═════ Provided information

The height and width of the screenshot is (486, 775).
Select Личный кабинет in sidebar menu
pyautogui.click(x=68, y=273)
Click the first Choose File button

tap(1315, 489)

══════════

(Task): The answer must be the complete listing, repeated exactly.

(Solution):
The height and width of the screenshot is (486, 775).
Select Личный кабинет in sidebar menu
pyautogui.click(x=68, y=273)
Click the first Choose File button

tap(1315, 489)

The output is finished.